**WHAT IS BEING ASKED**
Print, please, the line that contains "Unser Team (150, 428)" and each line after it to the end of the entries, unchanged and with nothing else.

───── DATASET EXCERPTS ─────

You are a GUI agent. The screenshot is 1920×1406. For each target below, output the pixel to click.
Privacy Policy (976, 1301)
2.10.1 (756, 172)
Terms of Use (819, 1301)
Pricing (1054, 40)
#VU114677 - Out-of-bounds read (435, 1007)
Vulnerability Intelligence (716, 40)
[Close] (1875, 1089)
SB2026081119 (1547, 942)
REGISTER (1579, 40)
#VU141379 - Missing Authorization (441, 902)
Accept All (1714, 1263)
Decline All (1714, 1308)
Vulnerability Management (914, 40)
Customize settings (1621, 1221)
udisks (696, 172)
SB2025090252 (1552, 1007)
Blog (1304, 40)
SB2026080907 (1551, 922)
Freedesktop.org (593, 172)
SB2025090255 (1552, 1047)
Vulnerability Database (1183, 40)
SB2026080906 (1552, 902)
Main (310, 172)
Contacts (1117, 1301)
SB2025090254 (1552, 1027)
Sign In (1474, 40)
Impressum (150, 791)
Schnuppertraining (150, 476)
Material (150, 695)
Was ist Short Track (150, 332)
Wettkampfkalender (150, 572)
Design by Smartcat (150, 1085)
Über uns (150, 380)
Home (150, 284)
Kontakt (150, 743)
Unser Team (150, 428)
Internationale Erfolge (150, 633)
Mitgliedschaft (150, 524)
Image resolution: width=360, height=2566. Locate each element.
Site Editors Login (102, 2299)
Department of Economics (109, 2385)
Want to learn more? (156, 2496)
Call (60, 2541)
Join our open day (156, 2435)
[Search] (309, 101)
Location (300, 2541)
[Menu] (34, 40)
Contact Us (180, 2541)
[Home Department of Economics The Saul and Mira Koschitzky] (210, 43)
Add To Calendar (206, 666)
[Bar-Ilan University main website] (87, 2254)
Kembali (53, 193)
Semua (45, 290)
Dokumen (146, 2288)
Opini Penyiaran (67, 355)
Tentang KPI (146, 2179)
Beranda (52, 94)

─────

**SOLUTION TO THIS TASK**
Unser Team (150, 428)
Internationale Erfolge (150, 633)
Mitgliedschaft (150, 524)
Image resolution: width=360, height=2566. Locate each element.
Site Editors Login (102, 2299)
Department of Economics (109, 2385)
Want to learn more? (156, 2496)
Call (60, 2541)
Join our open day (156, 2435)
[Search] (309, 101)
Location (300, 2541)
[Menu] (34, 40)
Contact Us (180, 2541)
[Home Department of Economics The Saul and Mira Koschitzky] (210, 43)
Add To Calendar (206, 666)
[Bar-Ilan University main website] (87, 2254)
Kembali (53, 193)
Semua (45, 290)
Dokumen (146, 2288)
Opini Penyiaran (67, 355)
Tentang KPI (146, 2179)
Beranda (52, 94)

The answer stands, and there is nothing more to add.